§ WHAT YOU SHOULD DO: Convert the stretch of the listing below, from the line containing "The height and" through the line containing "pos(1415,331)", into a JSON list of strings with one string per line. Skip blank lines and leave the pictures out.

=====

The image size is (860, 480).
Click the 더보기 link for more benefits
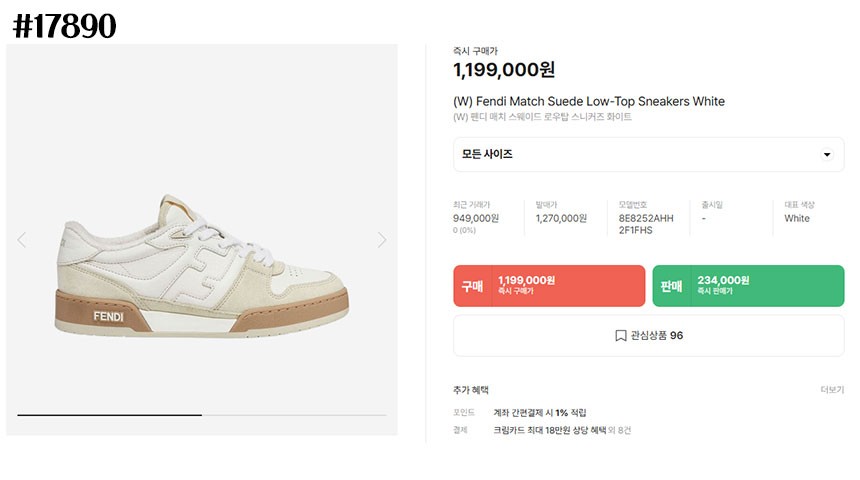pos(832,390)
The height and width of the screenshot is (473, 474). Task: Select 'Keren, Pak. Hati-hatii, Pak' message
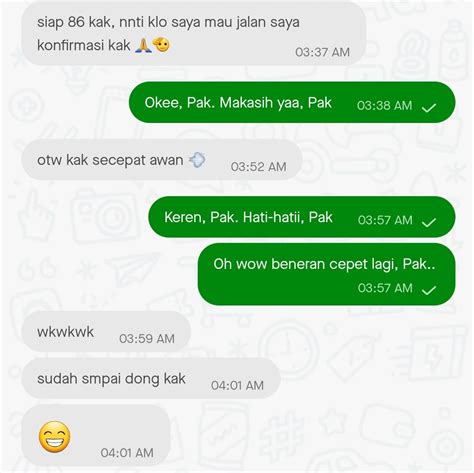tap(302, 217)
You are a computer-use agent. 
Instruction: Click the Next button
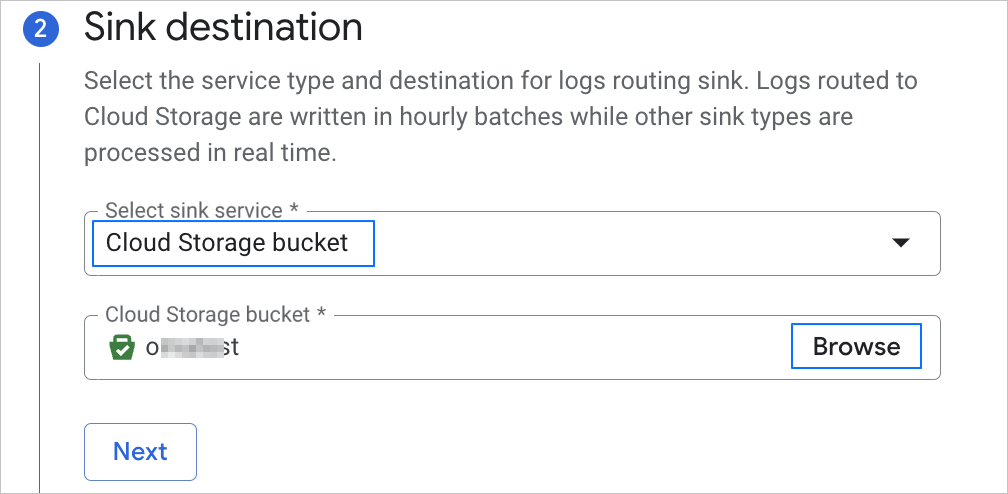click(x=140, y=452)
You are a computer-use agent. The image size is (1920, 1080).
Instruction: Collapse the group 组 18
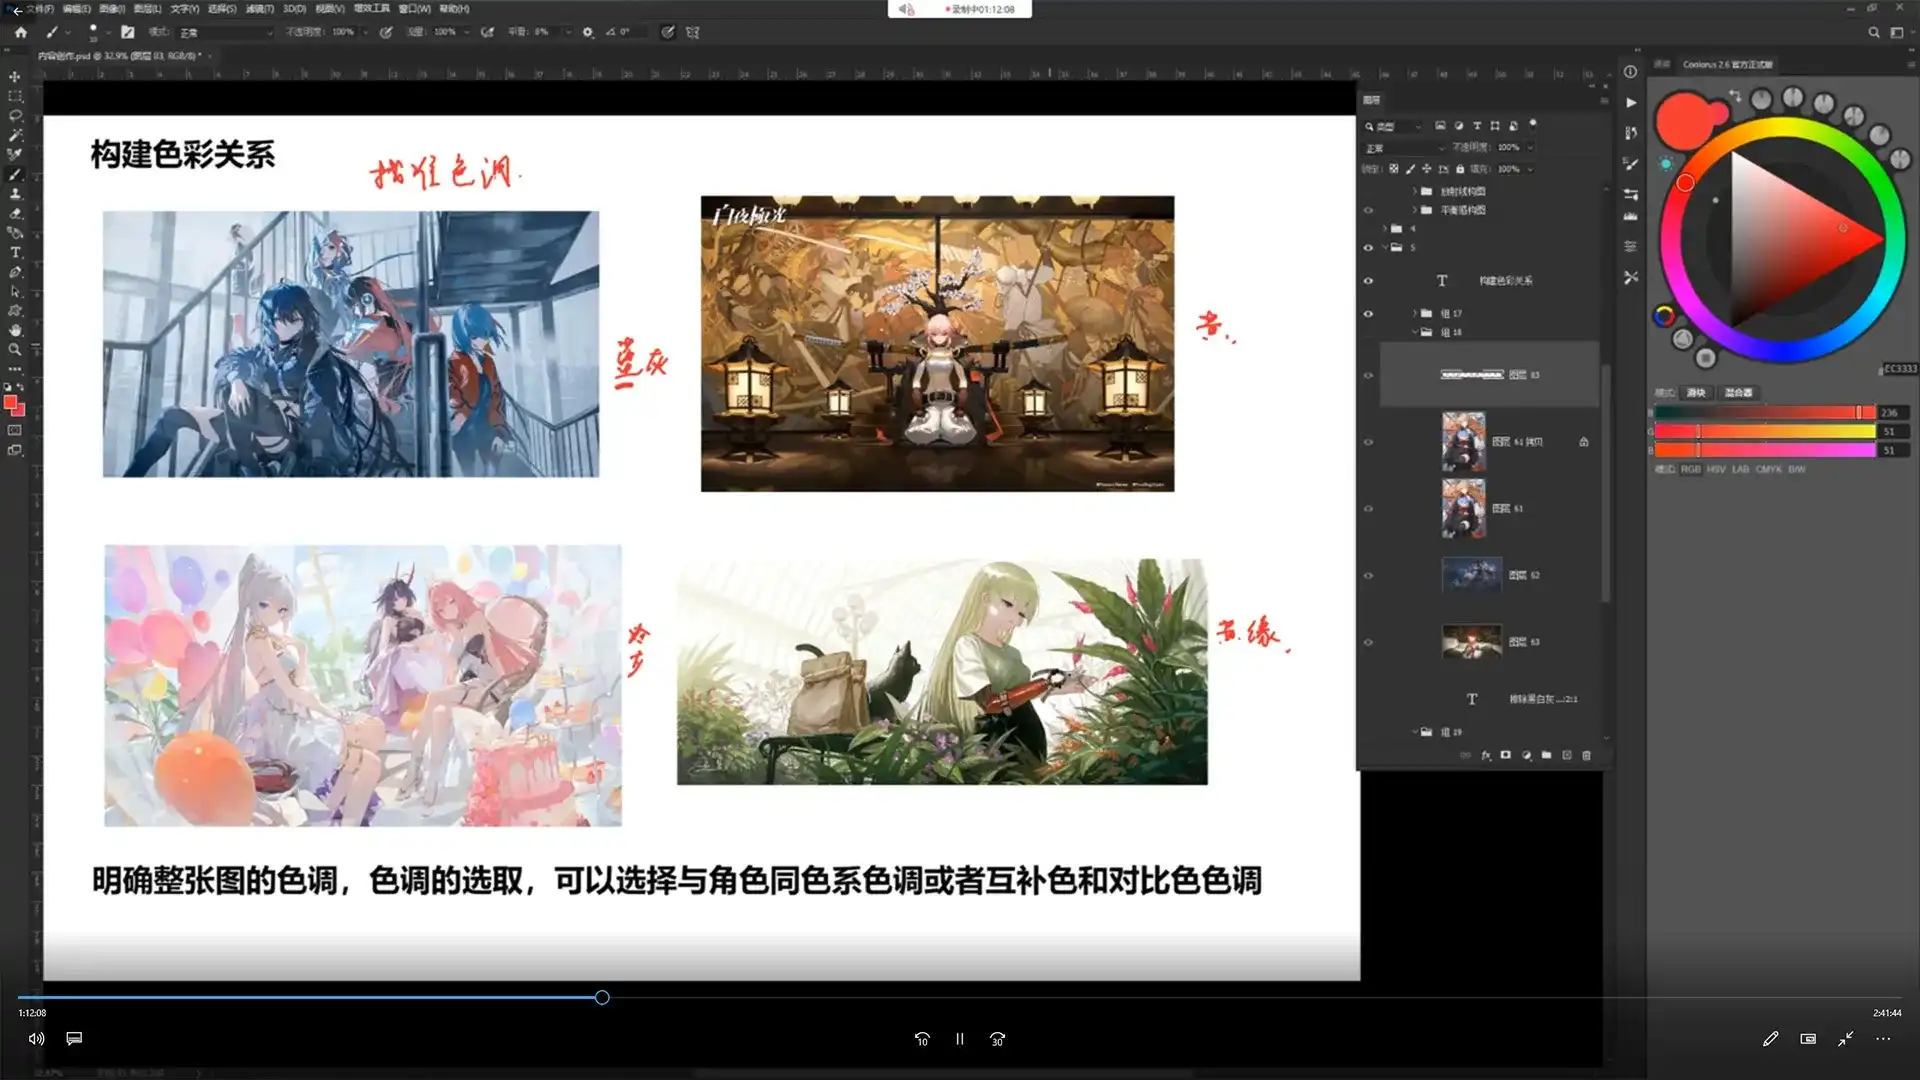pos(1415,331)
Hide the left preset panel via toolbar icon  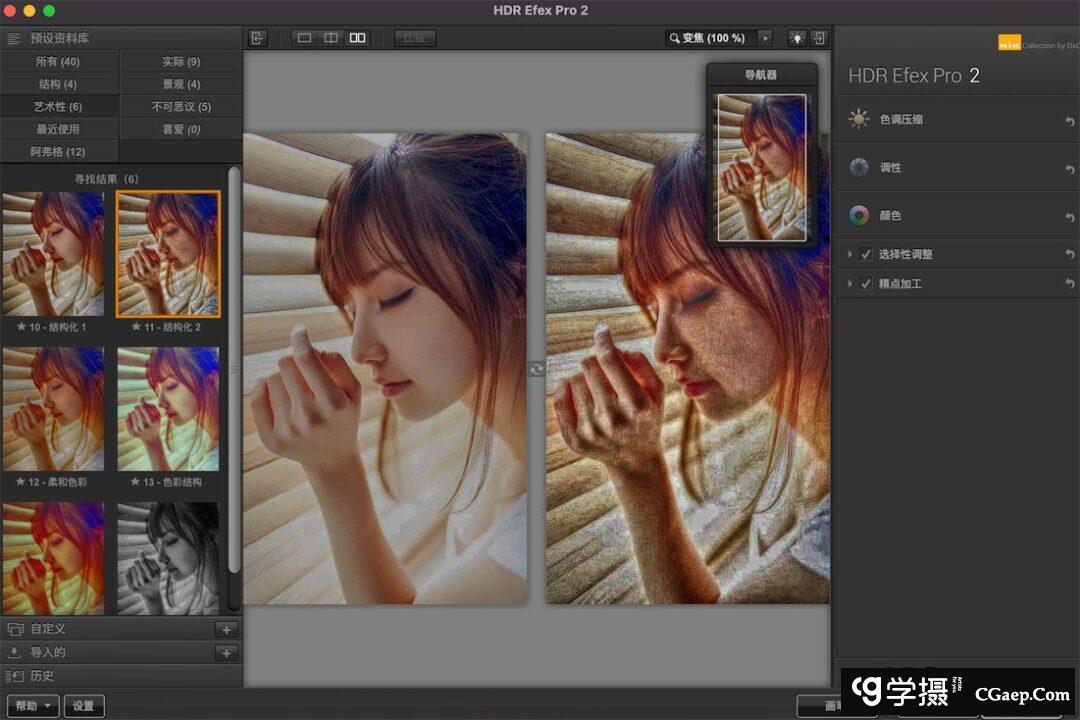tap(258, 38)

=====

§ THE REPLY:
[
  "The height and width of the screenshot is (473, 474). Task: Select 'Keren, Pak. Hati-hatii, Pak' message",
  "tap(302, 217)",
  "You are a computer-use agent. ",
  "Instruction: Click the Next button",
  "click(x=140, y=452)",
  "You are a computer-use agent. The image size is (1920, 1080).",
  "Instruction: Collapse the group 组 18",
  "pos(1415,331)"
]